インターフェース要素のレコード:
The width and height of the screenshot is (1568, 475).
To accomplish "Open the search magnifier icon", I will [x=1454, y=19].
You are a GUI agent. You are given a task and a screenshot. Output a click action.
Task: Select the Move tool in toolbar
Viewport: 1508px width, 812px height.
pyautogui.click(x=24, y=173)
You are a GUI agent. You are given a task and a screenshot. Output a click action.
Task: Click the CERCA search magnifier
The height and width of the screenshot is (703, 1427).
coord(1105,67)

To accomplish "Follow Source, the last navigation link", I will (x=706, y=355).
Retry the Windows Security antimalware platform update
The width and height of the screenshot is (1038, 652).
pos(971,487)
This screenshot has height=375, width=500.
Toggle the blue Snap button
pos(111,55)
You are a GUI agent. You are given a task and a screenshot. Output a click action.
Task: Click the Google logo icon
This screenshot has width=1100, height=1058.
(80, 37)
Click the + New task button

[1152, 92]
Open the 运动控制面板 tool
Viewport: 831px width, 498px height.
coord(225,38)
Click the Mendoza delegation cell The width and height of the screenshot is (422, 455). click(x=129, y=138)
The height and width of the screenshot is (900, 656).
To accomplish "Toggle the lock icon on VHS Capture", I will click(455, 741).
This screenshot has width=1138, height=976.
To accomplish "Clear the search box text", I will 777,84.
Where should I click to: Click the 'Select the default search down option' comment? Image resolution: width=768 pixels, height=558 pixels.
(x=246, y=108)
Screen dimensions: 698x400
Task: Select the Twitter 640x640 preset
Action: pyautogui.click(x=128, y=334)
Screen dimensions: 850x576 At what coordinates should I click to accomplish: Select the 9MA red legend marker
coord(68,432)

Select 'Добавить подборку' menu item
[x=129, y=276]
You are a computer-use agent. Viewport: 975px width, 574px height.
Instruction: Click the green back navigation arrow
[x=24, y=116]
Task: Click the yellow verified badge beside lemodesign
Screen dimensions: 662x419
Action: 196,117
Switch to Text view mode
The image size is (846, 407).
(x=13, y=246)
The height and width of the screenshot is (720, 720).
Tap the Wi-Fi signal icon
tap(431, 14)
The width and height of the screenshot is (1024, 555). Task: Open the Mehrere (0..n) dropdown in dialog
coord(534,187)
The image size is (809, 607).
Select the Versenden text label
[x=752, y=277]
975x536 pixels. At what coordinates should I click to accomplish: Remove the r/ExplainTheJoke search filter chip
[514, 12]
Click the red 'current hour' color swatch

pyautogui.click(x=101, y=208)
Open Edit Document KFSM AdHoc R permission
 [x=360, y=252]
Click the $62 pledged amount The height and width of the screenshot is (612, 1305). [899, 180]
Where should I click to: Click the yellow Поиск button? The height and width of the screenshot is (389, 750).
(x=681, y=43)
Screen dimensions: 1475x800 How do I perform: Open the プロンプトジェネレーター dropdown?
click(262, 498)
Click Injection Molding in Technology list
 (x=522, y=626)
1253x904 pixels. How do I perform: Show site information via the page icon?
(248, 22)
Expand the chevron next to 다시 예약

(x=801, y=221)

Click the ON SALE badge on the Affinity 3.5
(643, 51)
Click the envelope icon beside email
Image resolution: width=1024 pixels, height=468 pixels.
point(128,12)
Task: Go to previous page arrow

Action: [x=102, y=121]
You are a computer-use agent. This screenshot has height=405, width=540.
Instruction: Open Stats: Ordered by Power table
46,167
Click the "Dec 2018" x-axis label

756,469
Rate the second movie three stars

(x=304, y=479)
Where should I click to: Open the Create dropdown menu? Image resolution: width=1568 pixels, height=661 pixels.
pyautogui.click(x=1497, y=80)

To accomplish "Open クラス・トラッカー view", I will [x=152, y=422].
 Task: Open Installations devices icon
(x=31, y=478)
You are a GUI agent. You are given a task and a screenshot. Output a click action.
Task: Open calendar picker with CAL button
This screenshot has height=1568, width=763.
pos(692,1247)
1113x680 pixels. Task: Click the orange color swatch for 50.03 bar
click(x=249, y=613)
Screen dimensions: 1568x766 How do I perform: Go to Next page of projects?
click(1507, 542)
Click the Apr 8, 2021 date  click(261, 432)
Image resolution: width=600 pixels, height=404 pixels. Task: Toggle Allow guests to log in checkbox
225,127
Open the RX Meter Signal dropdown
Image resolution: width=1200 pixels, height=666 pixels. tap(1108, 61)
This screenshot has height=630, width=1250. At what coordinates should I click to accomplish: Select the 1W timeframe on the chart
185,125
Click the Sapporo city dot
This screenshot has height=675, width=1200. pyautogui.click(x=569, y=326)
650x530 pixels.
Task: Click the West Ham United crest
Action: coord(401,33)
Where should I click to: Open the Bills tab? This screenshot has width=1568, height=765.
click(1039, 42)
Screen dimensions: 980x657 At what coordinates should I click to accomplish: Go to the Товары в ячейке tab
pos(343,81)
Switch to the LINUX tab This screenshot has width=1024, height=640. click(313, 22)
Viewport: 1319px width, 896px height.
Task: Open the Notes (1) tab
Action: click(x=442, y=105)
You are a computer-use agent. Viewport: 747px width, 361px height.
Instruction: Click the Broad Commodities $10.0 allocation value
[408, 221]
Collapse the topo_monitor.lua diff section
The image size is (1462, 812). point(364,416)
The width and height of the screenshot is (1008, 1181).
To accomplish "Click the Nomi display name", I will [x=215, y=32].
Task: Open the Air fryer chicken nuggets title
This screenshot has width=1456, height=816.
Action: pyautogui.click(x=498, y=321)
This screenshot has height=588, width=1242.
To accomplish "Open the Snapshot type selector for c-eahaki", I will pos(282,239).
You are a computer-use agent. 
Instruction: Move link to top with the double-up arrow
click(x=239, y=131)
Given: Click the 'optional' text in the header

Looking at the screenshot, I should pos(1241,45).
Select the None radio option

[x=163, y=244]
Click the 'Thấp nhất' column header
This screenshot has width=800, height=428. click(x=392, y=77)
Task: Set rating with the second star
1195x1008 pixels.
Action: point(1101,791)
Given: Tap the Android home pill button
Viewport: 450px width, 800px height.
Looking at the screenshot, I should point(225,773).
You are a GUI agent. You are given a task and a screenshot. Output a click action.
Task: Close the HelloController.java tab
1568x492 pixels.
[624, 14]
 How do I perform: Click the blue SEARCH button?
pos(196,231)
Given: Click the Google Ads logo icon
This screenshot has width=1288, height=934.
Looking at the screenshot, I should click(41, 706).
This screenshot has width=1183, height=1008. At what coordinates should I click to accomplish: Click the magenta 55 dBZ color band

やること
「Screen dimensions: 850x576」を含む行から「Action: 196,117」を含む行まで(両端の行も含む)を、列名「指示」と「回答」の2列のCSVに整形してください。CSVの1行には指示とその回答を1組ずつ入れます。それぞれの値は引用符で囲んだ1つのフィールドに収め、中の改行はスペースに置き換えてください。

解答例
指示,回答
"Screen dimensions: 850x576 At what coordinates should I click to accomplish: Select the 9MA red legend marker","coord(68,432)"
"Select 'Добавить подборку' menu item","[x=129, y=276]"
"You are a computer-use agent. Viewport: 975px width, 574px height. Instruction: Click the green back navigation arrow","[x=24, y=116]"
"Task: Click the yellow verified badge beside lemodesign Screen dimensions: 662x419","Action: 196,117"